Skuad Persita Tangerang optimistis masuk 4 besar. (Dok. Persita)
JawaPos.com - Persita Tangerang menutup paruh pertama Super League 2025/2026 dengan catatan yang patut diapresiasi.
Tim berjuluk Pendekar Cisadane itu kini bertengger di peringkat kelima klasemen sementara dengan koleksi 31 poin dari 17 pertandingan.
Jarak Persita dengan zona empat besar pun terbilang tipis, hanya terpaut tiga angka dari Malut United FC yang berada di posisi keempat.
Pelatih Persita, Carlos Pena, menilai capaian ini sebagai hasil dari kerja keras tim yang konsisten menjaga fokus di setiap laga.
Meski tak masuk jajaran klub dengan bujet besar, Pena menegaskan bahwa ambisi tetap menjadi bahan bakar utama timnya.
“Semua laga sama pentingnya. Kami adalah tim yang rendah hati, tetapi memiliki target yang ambisius,” ujar Pena.
Menurutnya, mentalitas seperti ini menjadi kunci Persita mampu bersaing dengan tim-tim mapan di papan atas.
Pelatih asal Spanyol tersebut juga menyoroti sikap para pemain yang tetap membumi meski performa tim terus menanjak.
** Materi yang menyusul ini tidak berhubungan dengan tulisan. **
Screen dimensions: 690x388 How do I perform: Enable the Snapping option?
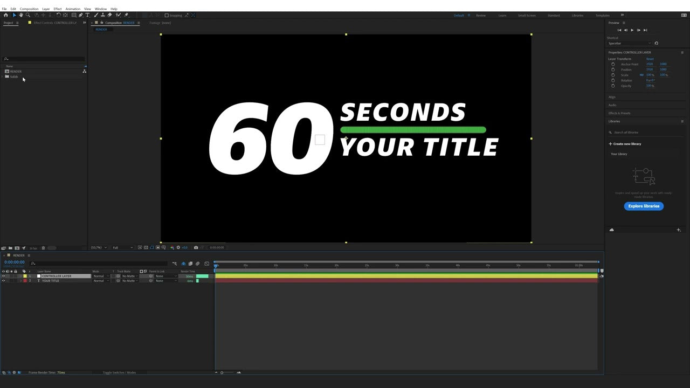[x=168, y=15]
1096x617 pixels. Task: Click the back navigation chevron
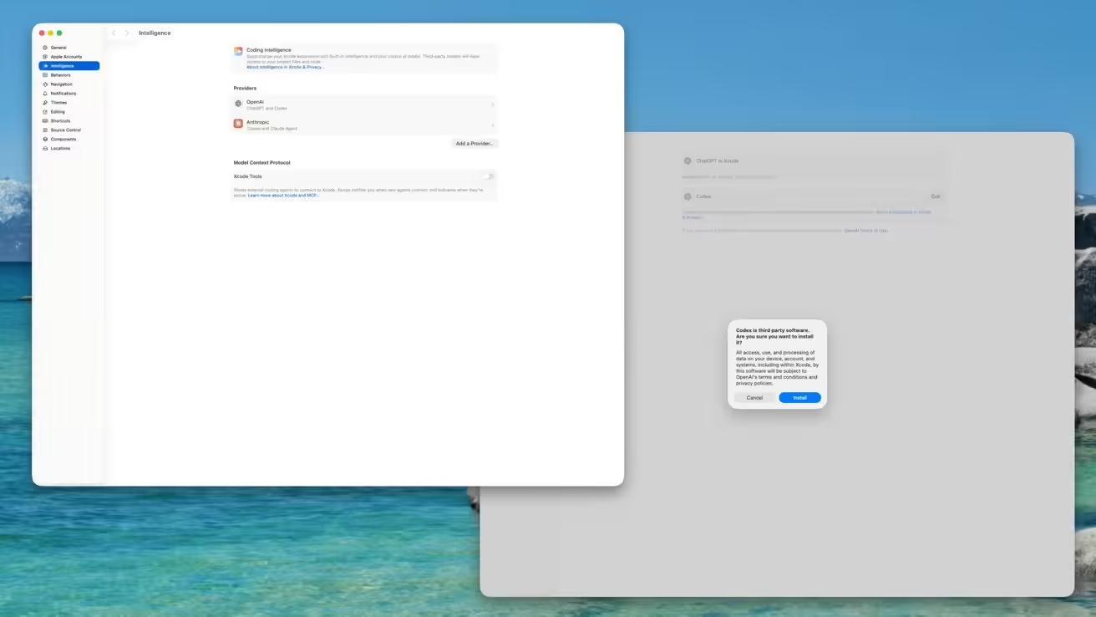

Ia menegaskan bahwa Persita memilih pendekatan realistis dengan fokus menjalani pertandingan demi pertandingan, tanpa terlalu jauh memikirkan posisi klasemen.
“Para pemain punya ambisi besar, tetapi kami datang ke setiap laga dengan fokus penuh. Kami jalani satu demi satu pertandingan,” kata Pena.
Ia menyebut paruh pertama musim ini sebagai momen positif yang layak disyukuri sebelum tim memasuki masa jeda singkat kompetisi.
Performa Persita semakin mendapat sorotan setelah sukses menaklukkan dua tim papan atas, yakni Persib Bandung dengan skor 2-1 serta Borneo FC 2-0.
Kemenangan tersebut menjadi bukti bahwa Pendekar Cisadane mampu bersaing di level tertinggi jika konsistensi terjaga.
“Saya pikir ada empat klub yang memiliki bujet lebih besar daripada kami. Namun, kami tetap fokus dan saya senang dengan apa yang ditunjukkan para pemain,” ungkap Pena.
Ia menilai semangat juang yang ditampilkan di setiap pertandingan mencerminkan posisi Persita saat ini.